[Pixel coordinate grounding data]
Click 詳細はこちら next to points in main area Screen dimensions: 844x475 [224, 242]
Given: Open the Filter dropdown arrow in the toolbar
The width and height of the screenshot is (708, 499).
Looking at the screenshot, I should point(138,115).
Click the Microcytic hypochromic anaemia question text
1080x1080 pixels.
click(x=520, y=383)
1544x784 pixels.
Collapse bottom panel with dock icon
...
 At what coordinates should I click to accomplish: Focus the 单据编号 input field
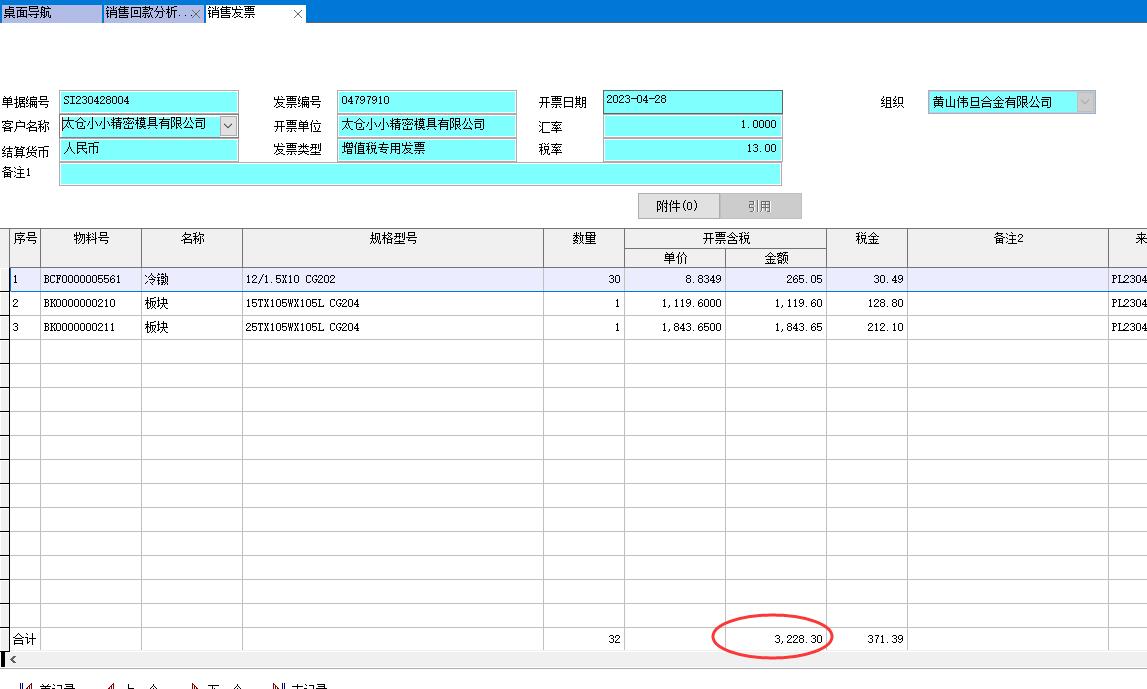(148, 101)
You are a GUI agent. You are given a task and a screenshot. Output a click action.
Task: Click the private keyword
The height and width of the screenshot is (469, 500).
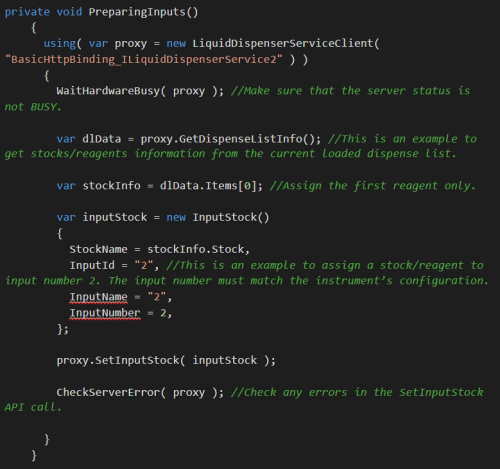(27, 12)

> PROBLEM DESCRIPTION: Please reproduce the lines from the line with "Given: Open the" to the line with "Collapse bottom panel with dock icon", both ends included, exactly as they appear above.

> THE ANSWER:
Given: Open the Filter dropdown arrow in the toolbar
The width and height of the screenshot is (708, 499).
Looking at the screenshot, I should point(138,115).
Click the Microcytic hypochromic anaemia question text
1080x1080 pixels.
click(x=520, y=383)
1544x784 pixels.
Collapse bottom panel with dock icon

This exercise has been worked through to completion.